求教关于模型训练的问题
我的理解是:Qwen3 Embedding系列,就是以Qwen3的LLM为架构和初始化参数,去掉对embedding没用的输出头,进行了一系列对比学习训练以强化句子表征能力。
我的疑问点在于,为什么要选择以【模型最后一个Decoder层的输出的最后一个token】(即终止符)为句子表征进行优化呢?(我并未在技术报告中找到这一点的解释)
我的理解是:在LLM的训练中,【模型最后一个Decoder层的输出的最后一个token】本身的含义应该是一个序列终止判断器,而句子表征的目的是希望获取序列的整体语义,二者似乎并没有什么关系(起码来说,这种序列终止的信息对于句子整体语义是没有任何价值的信息)。为什么不以【模型最后一个Decoder层的输出的所有token的meanpooling】为起点进行优化呢?毕竟【模型最后一个Decoder层的输出的所有token的meanpooling】本来就聚合了序列所有token的信息,本身就有一定的整体语义属性,如果优化它,获得的收益难道不会更大吗?

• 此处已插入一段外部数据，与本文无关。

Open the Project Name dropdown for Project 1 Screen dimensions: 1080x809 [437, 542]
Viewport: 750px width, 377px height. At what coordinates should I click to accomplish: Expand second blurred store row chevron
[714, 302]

我能想到的可能解释是:1、作为单个token好训练,梯度传播方便,训练效率高(但这个不是关键,毕竟Tencent的Conan-embedding-v1等模型都选择优化的是meanpooling,说明meanpooling也是可以训练的);2、受限于LLM训练时的注意力掩码,所以只有位于序列最后的 token才能看到全局序列,而其他token都不够全面,因此其embedding如果也参与meanpooling意义不大。
希望得到开发者的回复。
补充一点,我的那个可能的解释是基于Qwen3 Embedding系列模型思考的,因为技术报告里说,Qwen3 Embedding模型应该是因果注意力的,即is_causal=True训练的,所以我觉得对比学习训练表征句子还可以理解,毕竟只有它能看全整个序列。
但是,gte-qwen2系列也是文本表征模型,我看到模型配置config.json文件中明确is_causal=False,即它是基于双向注意力训练的,既然是双向注意力,那为什么还要优化呢?这次应该得优化meanpooling了吧?因为meanpooling在训练期间应该会展现出更强的整体语义表征能力,因为它本来就是全部token的聚合。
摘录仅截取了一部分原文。